Key infrastructure designs for SKA completed

Tuesday, February 26, 2019

All essential infrastructure designs required for the first phase of the world's most powerful radio telescope - the Square Kilometre Array (SKA) - have been completed.

The SKA is a collection of thousands of antennas spread over 3 000km which will work together as one gigantic, virtual instrument creating a radio telescope at least 50 times more powerful and 10 000 times faster than any other radio telescope currently in existence.

The telescope will be made up of many large antennas and other types of radio wave receivers that will be linked together via optic fibre cables which are constructed in South Africa and Australia.

For the last five years, engineers have been hard at work at their sites in Murchison, Western Australia and the Northern Cape designing all the essential infrastructure required for construction of this complex global project. 

Following the successful review of the key infrastructure components, the project will now move on to the bridging phase, the Department of Science and Technology said on Monday. This phase will bring together all the individual detailed designs of elements of the SKA and integrate them on a system level. 

A system critical design review will be conducted in December after which the project will enter the procurement phase, followed by construction once the establishment of the SKAO as an intergovernmental organisation has been concluded.

TASK REQUIREMENTS
1. Answer the following from the SKA article.
(a) Over what distance are the SKA's antennas spread?
(b) For how many years have engineers been designing the essential infrastructure?
(c) In which month will the system critical design review be conducted?
2. In the SKA article, reproduce the part that opens with the words containing "All essential infrastructure" and closes with "Africa and Australia.", substituting "dishes" for "antennas".
3. Extend the SKA article with further text that follows on from its final sentence.

DATA
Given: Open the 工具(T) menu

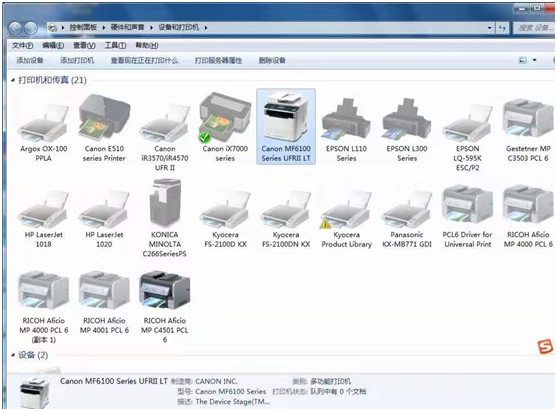Looking at the screenshot, I should [115, 45].
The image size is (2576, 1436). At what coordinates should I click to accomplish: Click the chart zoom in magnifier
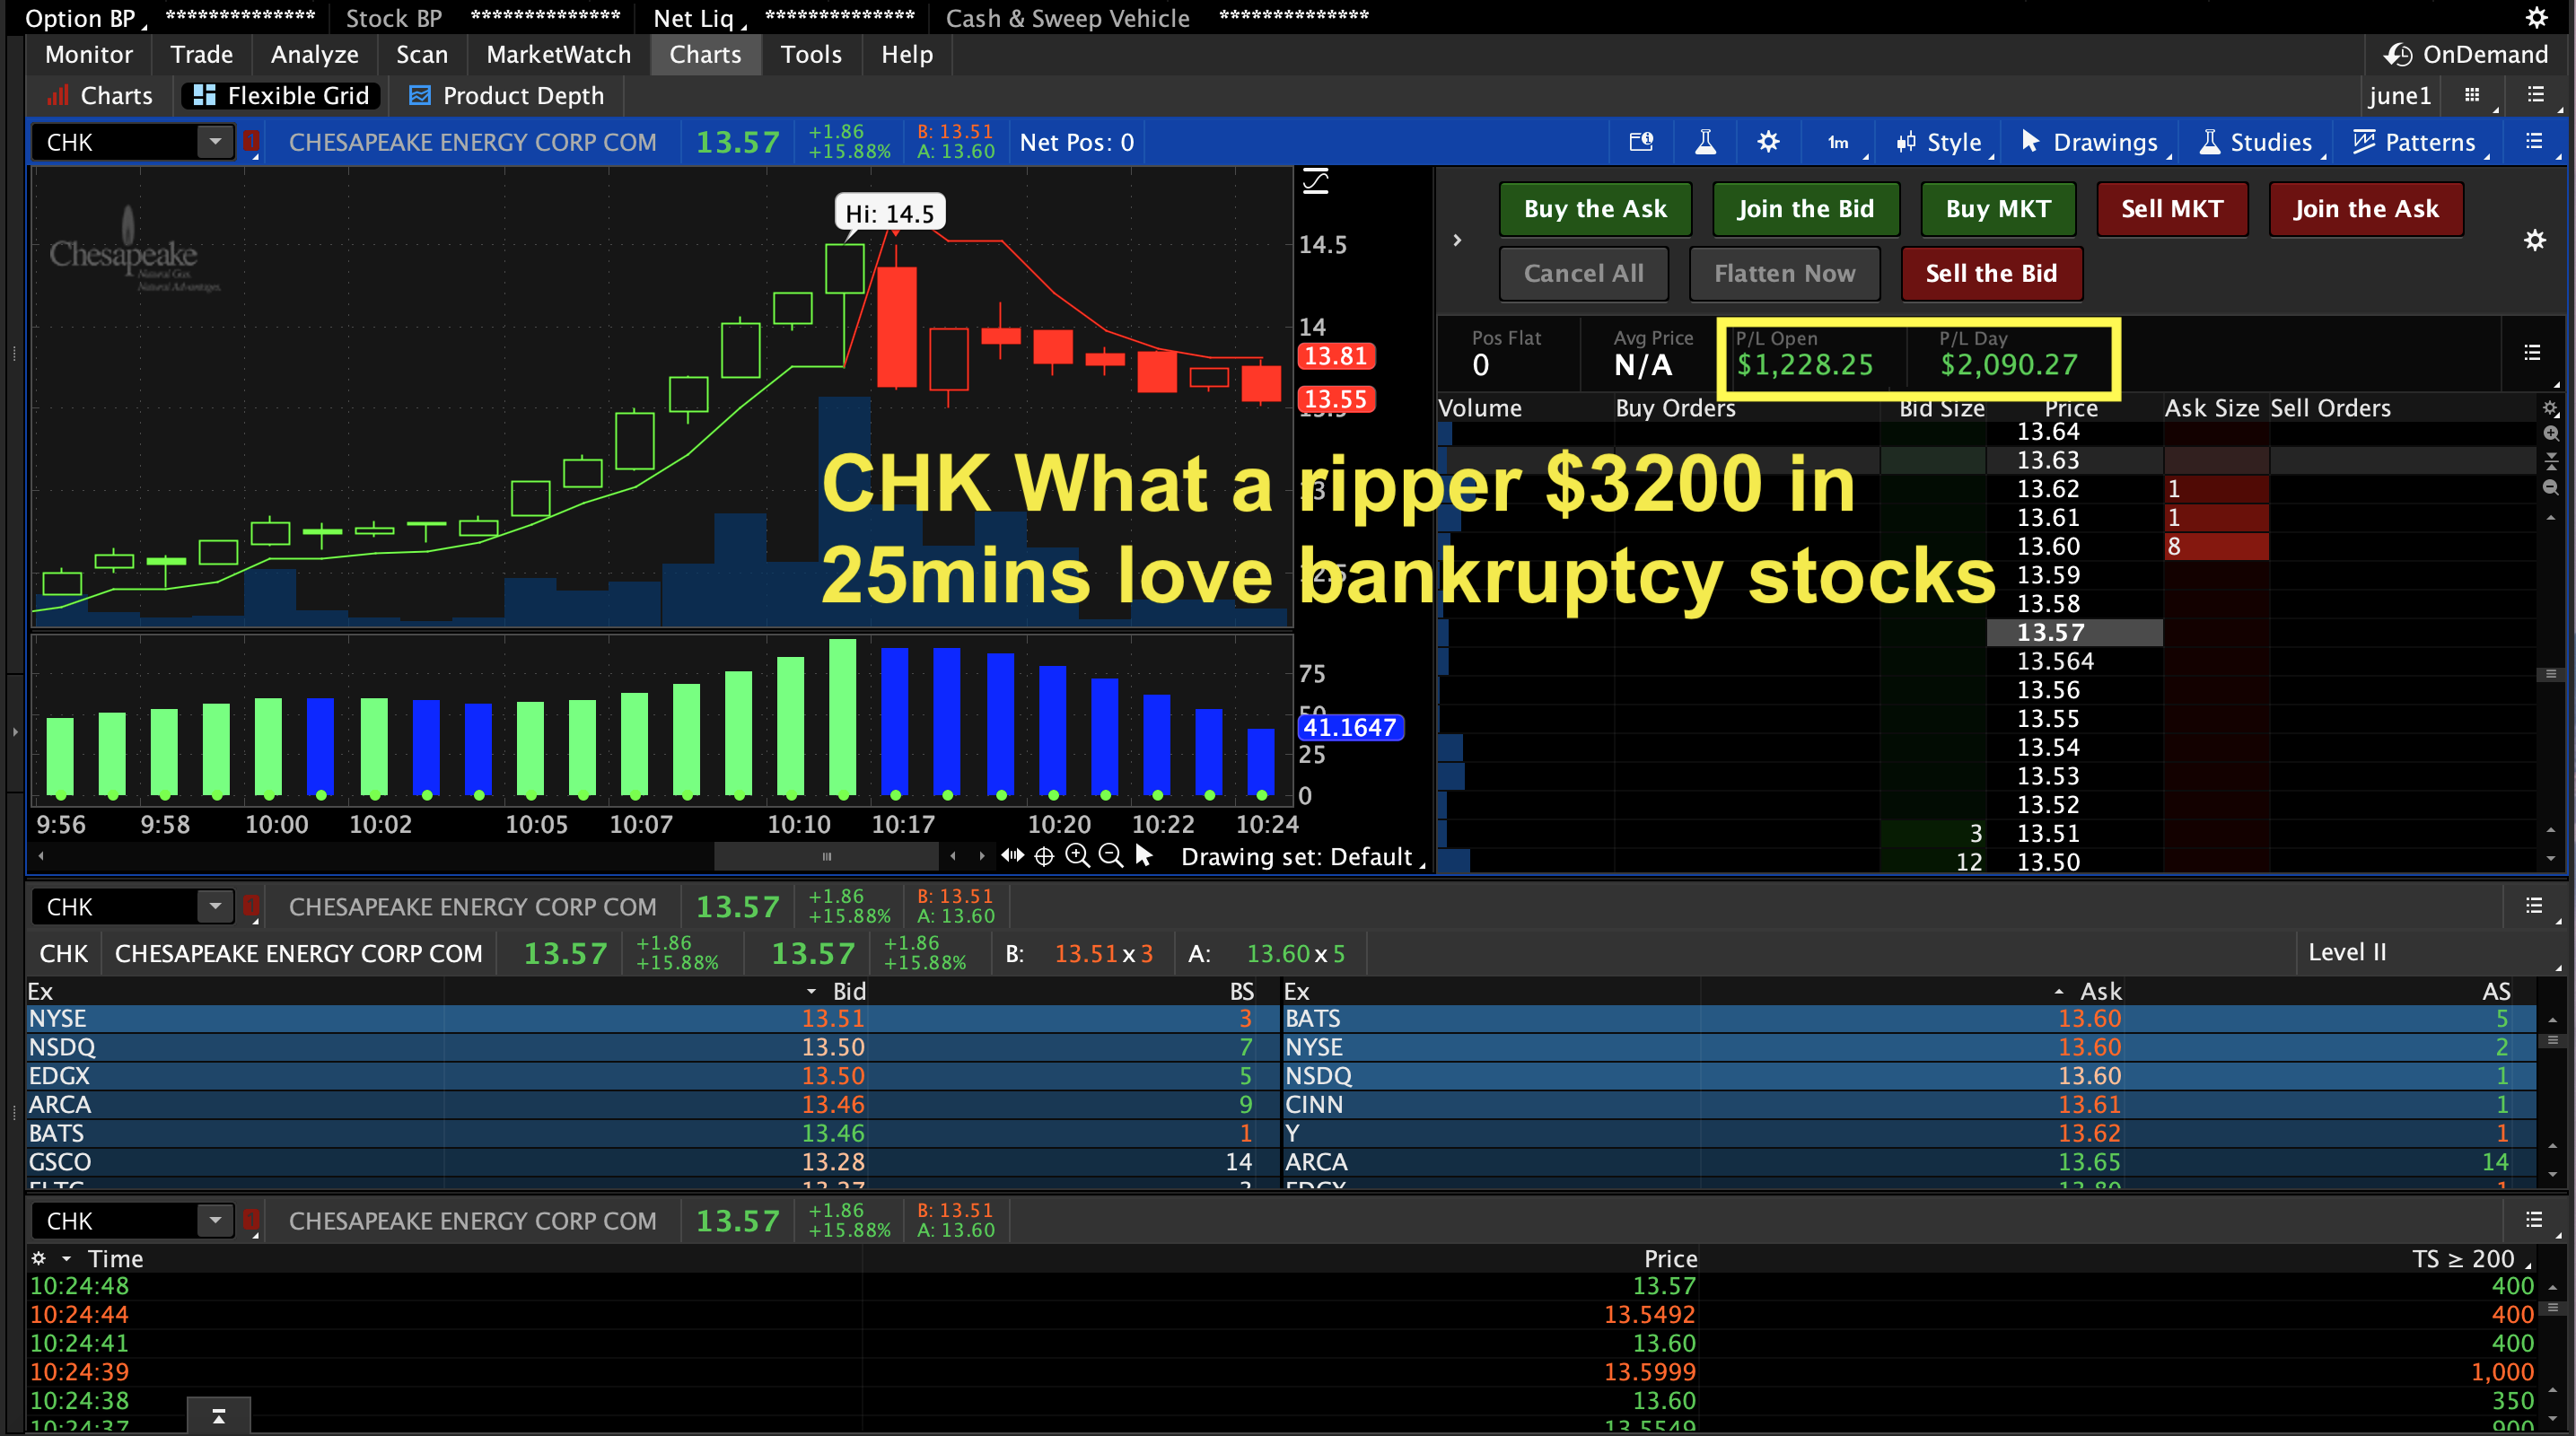[1077, 856]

PER-TASK OUTPUTS
1.
(a) 3 000km
(b) Five years
(c) December

2.
All essential infrastructure designs required for the first phase of the world's most powerful radio telescope - the Square Kilometre Array (SKA) - have been completed.

The SKA is a collection of thousands of dishes spread over 3 000km which will work together as one gigantic, virtual instrument creating a radio telescope at least 50 times more powerful and 10 000 times faster than any other radio telescope currently in existence.

The telescope will be made up of many large dishes and other types of radio wave receivers that will be linked together via optic fibre cables which are constructed in South Africa and Australia.

3.
Minister of Science and Technology, Mmamoloko Kubayi-Ngubane has welcomed the progress made by the teams.

"I am proud of the sterling work by our engineers who are part of the SKA project.

“I have no doubt the expertise and best practice developed during the delivery of this precursor telescope enabled the INSA [Infrastructure South Africa] consortium to meet the SKA Organisation's stringent standards for infrastructure design," the minister said.

The minister went on to wish the SKAO well for the system critical design review at the end of 2019, and the development of the construction proposal for approval by the intergovernmental organisation.

South Africa's Department of Science and Technology has already invested more than R760 million in infrastructure for the MeerKAT radio telescope, which was completed in July last year in Carnarvon, the Northern Cape.

Kubayi-Ngubane said she looks forward to her official visit to Rome next month for the signing of the SKA Convention, following four rounds of negotiations over the last few years. 

Italy, which led the multilateral negotiation process, was the first country to initial the document. The Minister will then proceed to the SKA Global Headquarters in Manchester, UK.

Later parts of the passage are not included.